Realmark managing director John Percudani has observed this within WA due to the strong rental market, prospect of good yields and relatively affordable property.
According to the data, November had the highest loan figures on record, peaking at 2,211.
Mr Percudani said if the investor activity continues to perform at a high rate, we should see an improvement in the current supply and demand in the rental market.
However, REIWA advised that their data does not yet show an increase in the number of rental properties, indicating that the imbalance remains for now.

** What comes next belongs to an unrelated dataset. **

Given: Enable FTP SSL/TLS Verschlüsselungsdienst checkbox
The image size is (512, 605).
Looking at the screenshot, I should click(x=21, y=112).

While loans to investors experienced a surge, the number of new owner-occupied loans witnessed a decline by 12.25 per cent compared to the previous year. There was also a decline in new builds, existing dwellings, and land.
In 2023, owner occupied loans for existing dwellings accounted for 71 per cent, with only 13 per cent allocated to new builds.
This is a shift from 2021, where new builds accounted for 22 percent of the loans, with existing dwellings at 63 per cent.
“A contributing factor to the new build loans decreasing would be due to the State and Federal Government COVID building incentives ending,” he said.
“As well as the increase in the cost of construction and the huge delay in completion times, making many people lose confidence in the building industry.”
The data also reveals a decrease in the number of new loans to owner occupied first home buyers by 12 per cent in 2023, although they still represent 35 percent of new owner-occupied loans.
“It comes as no surprise considering the competitive market, interest rate hikes and the conclusion of the building incentives,” he said.